Today, wine-making is considered something of an art form. People pay ridiculous amounts of money for what they consider to be fine wines. But years and years ago, all wines were made within the home. When you know how to make wine, you can not only save yourself some money, but also take pride in learning this lost art.


When you set out to learn how to make wine, there is so much different information available that wine-making suddenly becomes a complicated scientific process. While it's true a certain amount of scientific "magic" is needed to turn grape juice into wine, there's nothing complex about it. In fact, once you learn how to make wine you discover that it's actually rather simply done.
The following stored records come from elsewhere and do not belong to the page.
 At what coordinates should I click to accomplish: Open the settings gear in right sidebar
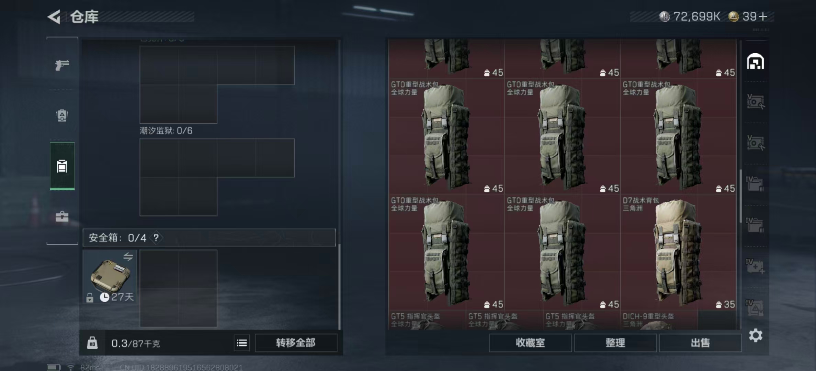pyautogui.click(x=756, y=335)
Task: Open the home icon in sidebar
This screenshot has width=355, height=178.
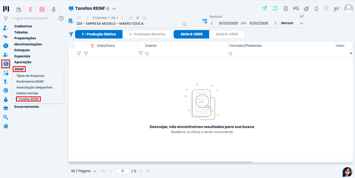Action: (6, 126)
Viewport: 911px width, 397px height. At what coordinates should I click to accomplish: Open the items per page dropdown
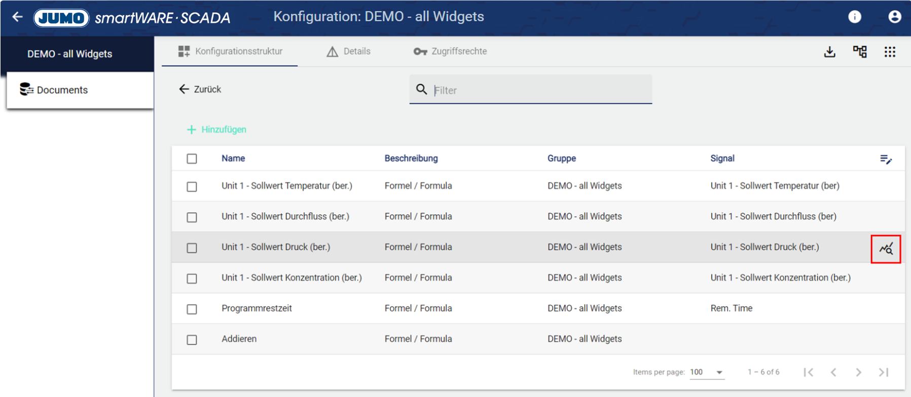click(x=707, y=372)

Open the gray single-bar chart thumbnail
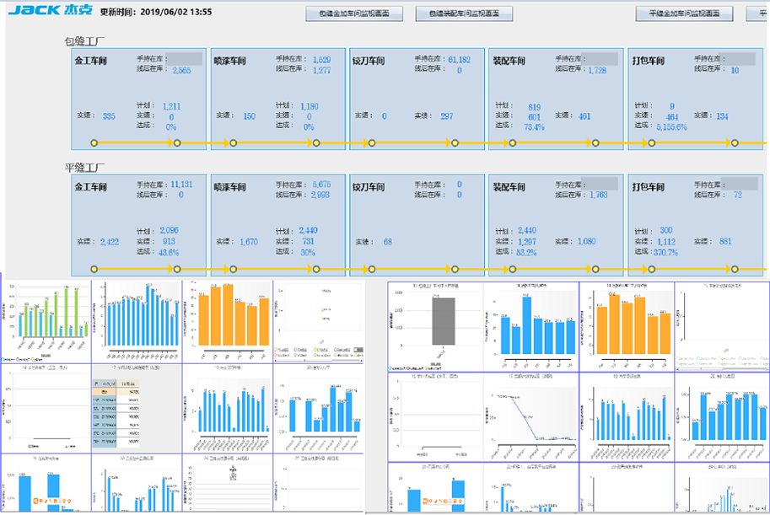435,326
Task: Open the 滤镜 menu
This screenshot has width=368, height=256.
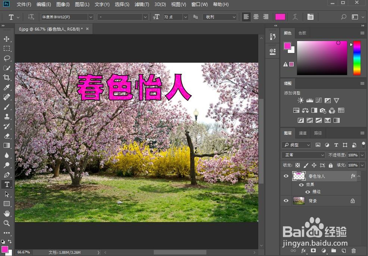Action: [x=141, y=4]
If you know how to make wine, you can use almost any recipe and even being experimenting with different ingredients to produce the flavors you most enjoy. Most wines originate with grapes, and in fact grapes are probably the easiest base ingredient to use for wine (grapes already containing much of the natural sugars and yeast that are needed to produce wine), but in fact you can get creative and use almost any combination of ingredients you desire.


One simple recipe if you're just learning how to make wine beings with a few gallons of grape juice. Depending on how much wine you want, you can use as few as one or as many as ten gallons of grape juice. Do not open the container, but place it somewhere out of the sun where it will remain at a fairly constant room temperature. Leave it there for at least four weeks to allow for the fermentation process. Next, open the grape juice (do not stir or shake), and siphon off the contents on top. You want to leave the sediment in the container, and throw the entire container away. Voila! Now you know how to make wine. You can even put your wine into bottles with corks to make it seem more decadent.


The basic recipe for wine-making is simple. You simply extra the juices (and flavors) from your ingredients by pressing, soaking, or crushing them. Next, add sugars, spices, and yeast and put everything into a jar, crock, bucket, or pail. Store, covered, at room temperature for at least one week to allow for fermentation. After this, strain the liquid from the pulp and put the liquid in some sort of tightly-closed jug. Allow this second batch of liquid to ferment for several weeks (up to two months) and repeat the siphoning process. You'll want to repeat the fermentation process one more time (at least three in total, or as many times as it takes for the wine to have a clear appearance) before bottling your home brew. If the taste is not to your liking, allow the bottles to "age" for several months and then taste the wine again. When you know how to make wine, you can create any flavor you desire - and will never again have to spend a fortune on buying "fine wine."